__Task__
Every line from the one with "Given: Click the repost arrows icon" through the final line of the data below goes in the answer, copied exactly. Pictures do not.

(Saved data entries)
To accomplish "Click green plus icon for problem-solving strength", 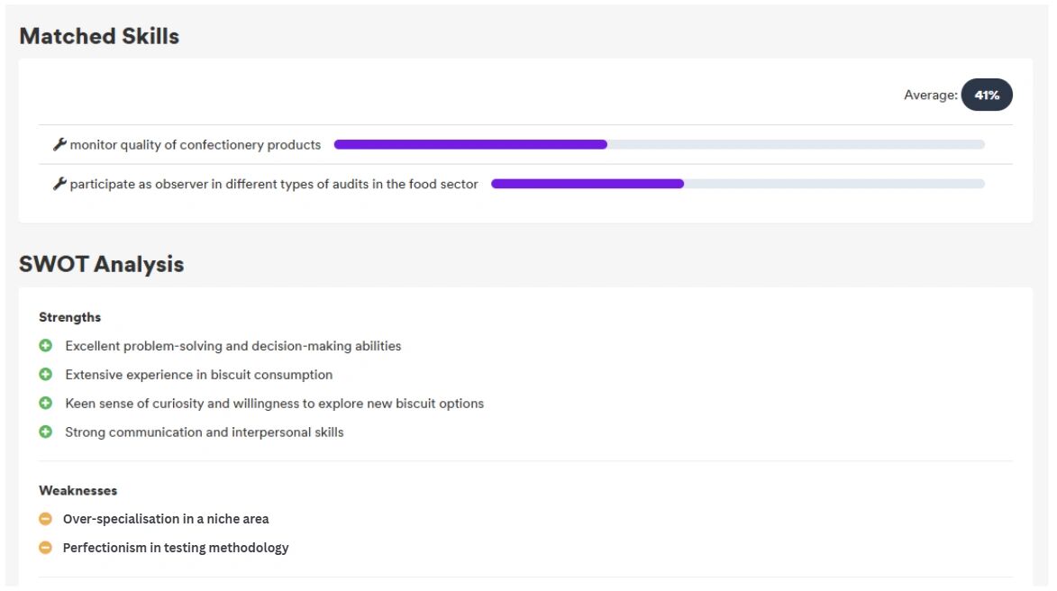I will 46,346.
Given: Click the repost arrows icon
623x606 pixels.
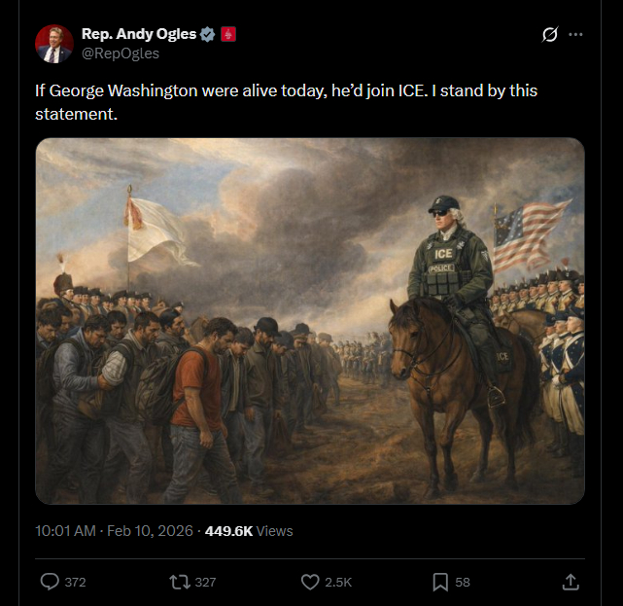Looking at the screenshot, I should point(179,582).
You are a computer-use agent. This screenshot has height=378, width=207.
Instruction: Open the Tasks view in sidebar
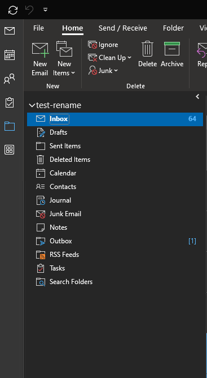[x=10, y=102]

__Finished task__
Given: Click the repost arrows icon
623x606 pixels.
Looking at the screenshot, I should point(179,582).
You are a computer-use agent. This screenshot has height=378, width=207.
Instruction: Open the Tasks view in sidebar
[x=10, y=102]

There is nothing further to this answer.